To reveal the muscle cell proliferation, the gene expression pattern of myostatin and GAPDH of the skeletal muscle after the laser irradiation was analyzed. The analysis was performed only for the skeletal muscle, from which epidermis and dermis were extracted. The expression of GAPDH, which is a kind of dehydrogenase, is not modulated by the environment surrounding changes in the tissue, the expression pattern was simultaneously monitored as an internal control of the gene expression of myostatin. Based on the ratio of the signal intensity of the pattern of myostatin to that of GAPDH, we can evaluate the gene expression of myostatin. Similarly, based on the ratio of the signal intensity of the pattern of myostatin to that of α-tublin, we can evaluate the protein translation of myostatin because the translation of α-tublin is stable in muscle.

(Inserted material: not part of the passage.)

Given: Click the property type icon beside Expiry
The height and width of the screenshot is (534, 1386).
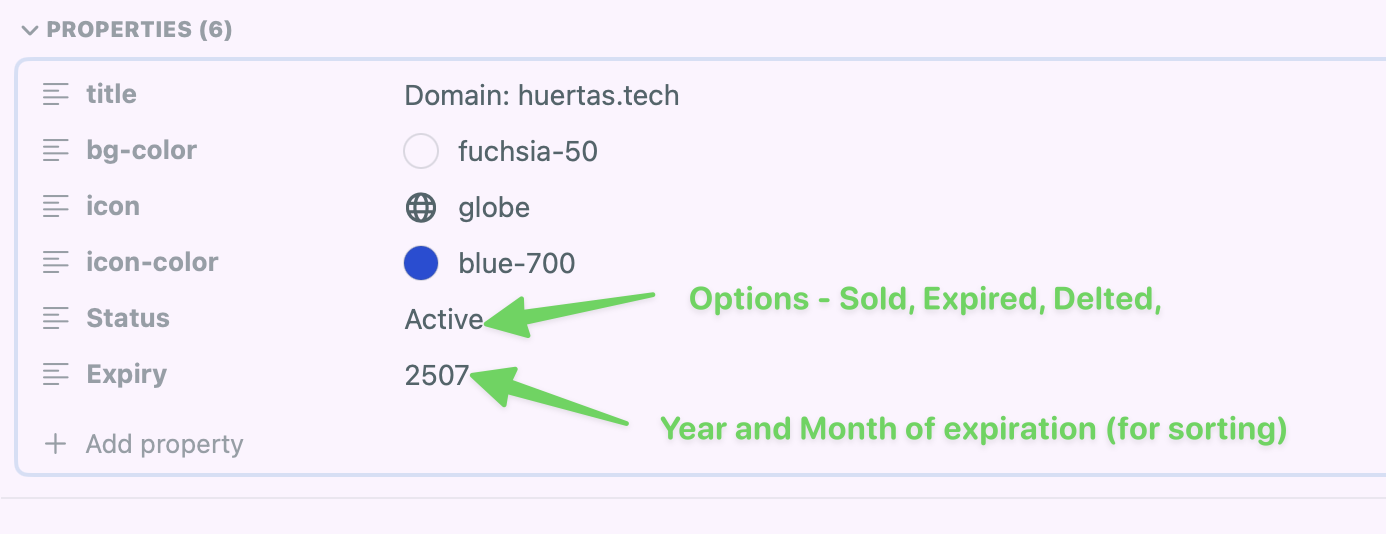Looking at the screenshot, I should point(57,375).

Figure 4 shows the ratios after the femtosecond laser irradiation (FL) and common Acupuncture stimuli (ACP), which were normalized by the ratio of mouse hind leg muscle without laser irradiation (Control). An obvious suppression of myostatin gene expression was observed in case of laser irradiation and acupuncture. In addition, Figure 5 shows the myostatin translational ratios after the femtosecond laser irradiation (FL), which were normalized by the ratio of mouse hind leg muscle without laser irradiation (Control). An obvious suppression of myostatin protein translation was observed in case of laser irradiation, too.

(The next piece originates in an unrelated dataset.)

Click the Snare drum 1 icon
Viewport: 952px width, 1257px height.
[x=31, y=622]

In the ACP treatment, skeletal muscles of the hind leg were directly stimulated by punctured. On the other hand, although the stimulation by the femtosecond laser irradiation was limited to the epidermis and dermis, as shown in Figure 2, suppression of the myostatin gene and protein were observed for the bulk of the skeletal muscle (Figures 4 and 5). As mentioned in the introduction, the photon energy absorbed by the tissue is considered to be effectively converted to energy to generate shock and stress waves [8-10]. This fact suggests that the skeletal muscle is stimulated by the propagation of shock and stress waves though the laser irradiation to the epidermis and dermis. This mechanical stimulation of the muscle facilitates muscle cell proliferation. Such shock and stress waves are generated by picosecond or nanosecond laser irradiation. However, because a great deal of photon energy is required for the generation in these cases, not only the epidermis and dermis but also skeletal muscle would have critical damage.

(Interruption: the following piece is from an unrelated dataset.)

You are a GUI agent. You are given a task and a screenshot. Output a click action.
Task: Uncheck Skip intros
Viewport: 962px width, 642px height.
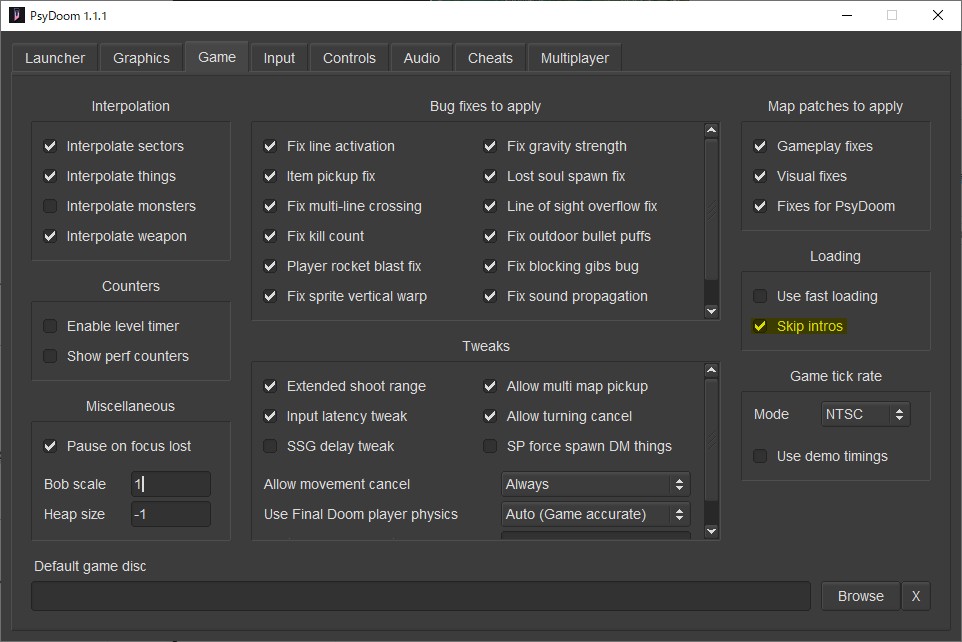tap(760, 326)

Photomechanical ablation due to femtosecond laser irradiation was induced on hind leg muscles of living mice. Although the epidermis and dermis were denatured by the laser irradiation, a direct influence due to the laser irradiation was not observed in the skeletal muscle beneath the dermis. The gene expression of myostatin of the skeletal muscle after the laser irradiation was evaluated by real time-PCR and western blotting, and obvious suppression of the myostatin were identified in the bulk of hind leg muscle. The suppression, meaning the facilitation of muscle cell proliferation, was comparable to or greater than that of the skeletal muscle after EA treatment, which is a conventional acupuncture technique. On the basis of these results, we recognize the potential of the femtosecond laser as a tool for noncontact acupuncture for the treatment of muscle disease. Since our FL technique does not require the use of needles, such infection can be avoided. Furthermore, because it is possible to scan the skin with the laser beam using an electric optical device such as a Galvano-mirror and acoustic-optical modulator, high-throughput, multipoint stimulation of muscle can be realized. We expect the present results will underscore the continuing potential of treatment by acupuncture.